The AVR is connected to the nRF radio, the standard Atmel ISP programming header and a single LED for status/debug. Two GPIOs are connected to the USB port, and can be used to implement an USB device or a bootloader if a fast enough crystal is used, though I found out that for low power sensors it would be better to just mount an RTC crystal and use the standard ISP or a OTA bootloader for programming.

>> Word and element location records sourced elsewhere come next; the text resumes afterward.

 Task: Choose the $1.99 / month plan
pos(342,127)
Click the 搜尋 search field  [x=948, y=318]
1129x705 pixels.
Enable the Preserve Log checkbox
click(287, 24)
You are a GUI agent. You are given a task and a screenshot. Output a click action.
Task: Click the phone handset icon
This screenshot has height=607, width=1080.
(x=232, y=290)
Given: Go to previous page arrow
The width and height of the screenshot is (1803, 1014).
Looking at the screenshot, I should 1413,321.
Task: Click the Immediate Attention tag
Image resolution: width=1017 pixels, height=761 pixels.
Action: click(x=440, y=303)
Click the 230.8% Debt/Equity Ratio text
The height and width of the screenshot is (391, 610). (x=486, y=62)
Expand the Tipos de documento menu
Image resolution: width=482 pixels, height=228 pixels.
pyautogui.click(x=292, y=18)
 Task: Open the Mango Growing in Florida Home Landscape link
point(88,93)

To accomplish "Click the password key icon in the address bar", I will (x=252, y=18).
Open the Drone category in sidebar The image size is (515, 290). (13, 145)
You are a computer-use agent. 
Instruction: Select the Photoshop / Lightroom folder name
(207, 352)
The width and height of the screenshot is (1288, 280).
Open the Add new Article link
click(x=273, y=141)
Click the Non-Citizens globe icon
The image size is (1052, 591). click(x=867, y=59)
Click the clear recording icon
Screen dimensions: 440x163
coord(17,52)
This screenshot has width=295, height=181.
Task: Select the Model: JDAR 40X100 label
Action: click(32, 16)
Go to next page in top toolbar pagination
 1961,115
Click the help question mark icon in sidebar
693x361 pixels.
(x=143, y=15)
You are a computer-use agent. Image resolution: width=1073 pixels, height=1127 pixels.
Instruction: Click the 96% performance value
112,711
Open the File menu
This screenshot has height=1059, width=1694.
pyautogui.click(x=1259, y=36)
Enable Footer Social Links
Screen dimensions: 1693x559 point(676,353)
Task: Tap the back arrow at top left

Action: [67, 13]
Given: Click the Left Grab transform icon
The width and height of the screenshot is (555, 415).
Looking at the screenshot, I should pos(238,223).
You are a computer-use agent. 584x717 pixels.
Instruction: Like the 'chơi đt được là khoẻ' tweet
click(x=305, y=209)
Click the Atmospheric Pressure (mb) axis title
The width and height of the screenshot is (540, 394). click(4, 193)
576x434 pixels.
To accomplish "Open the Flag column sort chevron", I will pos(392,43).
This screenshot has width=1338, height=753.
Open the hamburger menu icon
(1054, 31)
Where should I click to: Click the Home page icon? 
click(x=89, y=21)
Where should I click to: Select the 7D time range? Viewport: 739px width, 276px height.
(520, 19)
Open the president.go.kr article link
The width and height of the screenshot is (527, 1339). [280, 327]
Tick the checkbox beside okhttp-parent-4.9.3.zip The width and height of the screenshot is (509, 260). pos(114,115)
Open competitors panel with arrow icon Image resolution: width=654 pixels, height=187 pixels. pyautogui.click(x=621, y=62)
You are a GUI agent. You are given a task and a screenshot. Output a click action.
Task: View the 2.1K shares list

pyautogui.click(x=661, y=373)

The radio link uses an nRF24L01+, a low power 2.4GHz radio from Nordic Semiconductor, commonly found in cordless mice and keyboards, but very well suited to build sensor mashes.

The transceiver uses discrete components to adapt the signal for the PCB antenna, but I plan to replace it with an integrated BALUN in future revisions to save even more space! Also, there is a footprint for an U.FL connector to attach an external antenna.

Power Supply

The board runs from a single 3.3V supply, using a low quiescent current LDO (MIC5301), which can be fed either from a lithium battery (up to 4.2V) or directly from the USB port (5V).

In case of battery operation, the charger is mounted between the USB port (used for charging) and the battery connector. The charger is a Microchip MCP73831).

The USB port also has two mounting options, a Micro-B or a standard A connector. The latter is convenient if the board is intended to be installed directly on a mains connected charger.

Prototype Area

More than half of the PCB is reserved for the actual circuit or sensor, and it’s laid out as prototype area, with a grid of holes at 2.54mm spacing, and some strips of copper at 1.27mm and .6mm for SOIC/SOT/TSSOP footprints and similar.

The first lines of pads are connected to some GPIOs of the micro, plus some ground signals and supply. The two GPIOs usable with the AVR I2C controller have some dedicated off-chip pullups to makes it easier to use I2C sensors.


On the project page in GitHub there is some firmware for this board, including an USB bootloader and a basic example firmware to configure the radio and periodically shot some data out of the radio.

Future improvements would be an OTA bootloader, and a basic firmware that uses a low frequency crystal connected to the asynchronous timer for ultra low power consumption in standby with periodic wakeup (current firmware uses the watchdog timer).

Design Files

All design files are available on GitHub.